* YOUR INSTRUCTIONS
Please find every line in the records below that contains the word "edit", and copy it.

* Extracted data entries
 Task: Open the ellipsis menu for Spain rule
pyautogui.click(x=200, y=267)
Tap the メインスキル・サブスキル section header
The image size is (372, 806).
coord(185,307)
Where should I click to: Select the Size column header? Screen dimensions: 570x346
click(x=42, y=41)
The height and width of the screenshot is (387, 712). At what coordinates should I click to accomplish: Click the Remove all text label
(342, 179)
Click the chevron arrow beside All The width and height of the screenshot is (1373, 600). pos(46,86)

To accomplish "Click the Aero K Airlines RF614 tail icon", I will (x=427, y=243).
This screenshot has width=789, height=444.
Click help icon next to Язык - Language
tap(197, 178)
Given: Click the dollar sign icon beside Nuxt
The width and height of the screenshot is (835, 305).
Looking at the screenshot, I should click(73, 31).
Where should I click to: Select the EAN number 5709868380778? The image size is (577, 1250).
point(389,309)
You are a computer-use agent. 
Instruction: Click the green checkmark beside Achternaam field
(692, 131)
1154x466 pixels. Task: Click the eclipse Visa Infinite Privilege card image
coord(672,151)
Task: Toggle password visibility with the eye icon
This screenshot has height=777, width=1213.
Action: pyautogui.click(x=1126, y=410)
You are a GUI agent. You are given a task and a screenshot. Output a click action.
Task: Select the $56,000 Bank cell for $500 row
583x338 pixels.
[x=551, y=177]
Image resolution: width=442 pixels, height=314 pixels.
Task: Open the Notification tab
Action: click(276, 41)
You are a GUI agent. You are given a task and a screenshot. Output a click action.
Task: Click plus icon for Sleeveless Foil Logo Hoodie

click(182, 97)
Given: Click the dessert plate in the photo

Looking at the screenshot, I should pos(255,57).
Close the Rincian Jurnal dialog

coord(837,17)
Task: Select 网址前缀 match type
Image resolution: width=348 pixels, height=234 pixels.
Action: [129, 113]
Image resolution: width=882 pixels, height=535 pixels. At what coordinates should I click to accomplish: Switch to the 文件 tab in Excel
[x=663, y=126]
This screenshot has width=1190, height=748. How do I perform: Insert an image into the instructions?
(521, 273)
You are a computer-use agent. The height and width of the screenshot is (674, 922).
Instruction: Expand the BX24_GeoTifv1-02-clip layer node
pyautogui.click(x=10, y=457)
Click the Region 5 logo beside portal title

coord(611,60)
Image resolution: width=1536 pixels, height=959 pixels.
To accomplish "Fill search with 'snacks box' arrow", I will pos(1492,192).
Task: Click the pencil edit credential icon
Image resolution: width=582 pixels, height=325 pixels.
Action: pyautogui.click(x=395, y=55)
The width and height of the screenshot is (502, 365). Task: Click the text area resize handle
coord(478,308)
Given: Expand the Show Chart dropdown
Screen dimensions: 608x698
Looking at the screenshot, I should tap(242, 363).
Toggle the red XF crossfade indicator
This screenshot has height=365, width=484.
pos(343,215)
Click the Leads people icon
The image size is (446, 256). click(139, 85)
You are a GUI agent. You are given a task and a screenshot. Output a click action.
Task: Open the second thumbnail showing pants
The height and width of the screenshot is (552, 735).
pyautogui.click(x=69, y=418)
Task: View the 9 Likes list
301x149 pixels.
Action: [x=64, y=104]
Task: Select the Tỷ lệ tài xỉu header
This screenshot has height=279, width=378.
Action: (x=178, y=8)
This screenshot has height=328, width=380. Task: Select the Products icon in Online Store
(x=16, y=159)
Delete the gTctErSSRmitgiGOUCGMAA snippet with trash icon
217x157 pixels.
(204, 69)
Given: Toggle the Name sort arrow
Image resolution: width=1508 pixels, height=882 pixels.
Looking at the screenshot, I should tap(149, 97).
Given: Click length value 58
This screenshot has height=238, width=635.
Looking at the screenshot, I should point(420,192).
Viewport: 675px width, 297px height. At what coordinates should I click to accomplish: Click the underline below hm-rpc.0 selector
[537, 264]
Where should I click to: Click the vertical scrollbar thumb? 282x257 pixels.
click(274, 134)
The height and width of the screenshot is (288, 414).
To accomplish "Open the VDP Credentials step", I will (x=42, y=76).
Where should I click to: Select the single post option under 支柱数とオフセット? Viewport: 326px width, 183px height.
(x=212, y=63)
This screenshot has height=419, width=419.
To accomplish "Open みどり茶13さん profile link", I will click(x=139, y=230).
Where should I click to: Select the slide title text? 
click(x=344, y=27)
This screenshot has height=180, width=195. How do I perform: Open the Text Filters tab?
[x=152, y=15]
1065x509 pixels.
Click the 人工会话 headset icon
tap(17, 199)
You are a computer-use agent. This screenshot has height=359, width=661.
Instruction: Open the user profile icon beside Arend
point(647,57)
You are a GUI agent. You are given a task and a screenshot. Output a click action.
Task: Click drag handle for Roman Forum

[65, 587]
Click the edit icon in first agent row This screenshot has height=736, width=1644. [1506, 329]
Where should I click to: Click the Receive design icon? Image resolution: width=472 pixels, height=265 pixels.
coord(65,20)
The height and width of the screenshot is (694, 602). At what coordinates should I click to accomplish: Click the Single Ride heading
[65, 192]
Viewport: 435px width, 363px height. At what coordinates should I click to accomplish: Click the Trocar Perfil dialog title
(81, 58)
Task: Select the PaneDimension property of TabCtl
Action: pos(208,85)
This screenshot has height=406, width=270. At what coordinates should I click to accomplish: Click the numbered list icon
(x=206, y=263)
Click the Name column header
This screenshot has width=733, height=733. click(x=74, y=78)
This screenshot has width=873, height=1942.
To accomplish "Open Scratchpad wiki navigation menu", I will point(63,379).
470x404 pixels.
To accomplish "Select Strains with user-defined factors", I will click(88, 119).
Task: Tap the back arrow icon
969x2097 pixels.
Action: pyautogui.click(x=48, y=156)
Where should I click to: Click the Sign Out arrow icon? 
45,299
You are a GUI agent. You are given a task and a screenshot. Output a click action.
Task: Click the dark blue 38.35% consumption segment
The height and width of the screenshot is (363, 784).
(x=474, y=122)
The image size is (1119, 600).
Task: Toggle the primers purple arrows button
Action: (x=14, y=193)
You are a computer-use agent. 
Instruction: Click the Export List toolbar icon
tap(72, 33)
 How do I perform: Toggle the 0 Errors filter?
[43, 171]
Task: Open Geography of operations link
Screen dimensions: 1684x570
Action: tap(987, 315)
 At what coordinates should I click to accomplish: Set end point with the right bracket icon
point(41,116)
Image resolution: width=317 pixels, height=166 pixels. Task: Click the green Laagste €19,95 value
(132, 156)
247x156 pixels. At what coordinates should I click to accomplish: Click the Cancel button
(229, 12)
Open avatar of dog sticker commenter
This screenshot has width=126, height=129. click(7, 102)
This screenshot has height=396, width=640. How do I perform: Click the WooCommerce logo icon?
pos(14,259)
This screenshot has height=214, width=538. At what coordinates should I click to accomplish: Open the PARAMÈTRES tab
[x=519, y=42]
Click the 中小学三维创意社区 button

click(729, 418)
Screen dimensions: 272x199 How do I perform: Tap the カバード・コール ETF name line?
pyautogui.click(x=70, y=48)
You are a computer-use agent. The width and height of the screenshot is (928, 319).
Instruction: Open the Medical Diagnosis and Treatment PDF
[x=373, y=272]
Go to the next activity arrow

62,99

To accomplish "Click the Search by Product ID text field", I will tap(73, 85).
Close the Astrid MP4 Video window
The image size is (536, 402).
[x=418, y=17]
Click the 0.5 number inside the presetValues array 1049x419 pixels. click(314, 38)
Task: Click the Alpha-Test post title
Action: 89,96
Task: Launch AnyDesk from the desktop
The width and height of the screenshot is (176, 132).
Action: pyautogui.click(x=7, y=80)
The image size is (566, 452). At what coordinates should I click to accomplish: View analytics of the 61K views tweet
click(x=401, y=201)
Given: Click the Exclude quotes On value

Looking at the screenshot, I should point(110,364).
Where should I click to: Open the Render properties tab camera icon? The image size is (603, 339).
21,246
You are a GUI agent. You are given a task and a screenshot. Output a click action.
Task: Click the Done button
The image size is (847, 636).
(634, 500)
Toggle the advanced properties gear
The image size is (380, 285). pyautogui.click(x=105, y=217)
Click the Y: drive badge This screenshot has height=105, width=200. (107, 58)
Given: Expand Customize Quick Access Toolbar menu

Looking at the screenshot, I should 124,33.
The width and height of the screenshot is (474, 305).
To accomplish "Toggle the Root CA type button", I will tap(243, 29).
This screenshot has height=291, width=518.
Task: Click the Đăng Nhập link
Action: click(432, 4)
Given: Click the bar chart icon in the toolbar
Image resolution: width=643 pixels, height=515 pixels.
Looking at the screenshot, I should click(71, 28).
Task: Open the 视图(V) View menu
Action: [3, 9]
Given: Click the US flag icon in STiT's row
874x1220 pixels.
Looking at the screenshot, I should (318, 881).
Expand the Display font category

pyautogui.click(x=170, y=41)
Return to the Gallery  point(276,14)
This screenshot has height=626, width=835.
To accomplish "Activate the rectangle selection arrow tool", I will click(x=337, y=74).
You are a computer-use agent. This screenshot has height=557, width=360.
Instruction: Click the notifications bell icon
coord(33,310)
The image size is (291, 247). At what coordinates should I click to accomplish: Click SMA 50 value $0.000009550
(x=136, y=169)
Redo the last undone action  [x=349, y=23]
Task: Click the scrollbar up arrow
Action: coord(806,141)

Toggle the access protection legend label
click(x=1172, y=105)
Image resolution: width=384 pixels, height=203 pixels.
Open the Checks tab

* TASK RESPONSE
Task: Click the pencil edit credential icon
Click the edit icon in first agent row This screenshot has height=736, width=1644. [1506, 329]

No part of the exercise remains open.